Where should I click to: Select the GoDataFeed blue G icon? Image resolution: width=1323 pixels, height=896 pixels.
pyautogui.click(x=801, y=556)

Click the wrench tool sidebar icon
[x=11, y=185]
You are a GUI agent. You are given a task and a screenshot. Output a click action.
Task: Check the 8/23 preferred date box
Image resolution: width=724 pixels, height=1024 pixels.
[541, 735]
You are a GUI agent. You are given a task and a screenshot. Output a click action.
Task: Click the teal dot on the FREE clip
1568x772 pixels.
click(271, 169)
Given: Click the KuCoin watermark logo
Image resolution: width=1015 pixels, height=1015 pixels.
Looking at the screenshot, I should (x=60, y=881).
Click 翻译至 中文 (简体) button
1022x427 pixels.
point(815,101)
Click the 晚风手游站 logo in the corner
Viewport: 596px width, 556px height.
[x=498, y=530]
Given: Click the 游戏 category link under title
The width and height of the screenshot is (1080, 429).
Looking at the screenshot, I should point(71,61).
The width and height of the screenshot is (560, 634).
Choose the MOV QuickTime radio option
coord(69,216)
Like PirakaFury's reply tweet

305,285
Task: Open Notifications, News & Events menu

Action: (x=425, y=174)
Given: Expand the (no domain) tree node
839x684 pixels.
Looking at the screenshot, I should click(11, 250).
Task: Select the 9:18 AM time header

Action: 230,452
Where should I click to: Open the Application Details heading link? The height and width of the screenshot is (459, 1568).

+++++

The answer must consist of every line from the records above that holds "link".

Solution below:
Given: Click the 游戏 category link under title
Where should I click to: Open the Application Details heading link? The height and width of the screenshot is (459, 1568).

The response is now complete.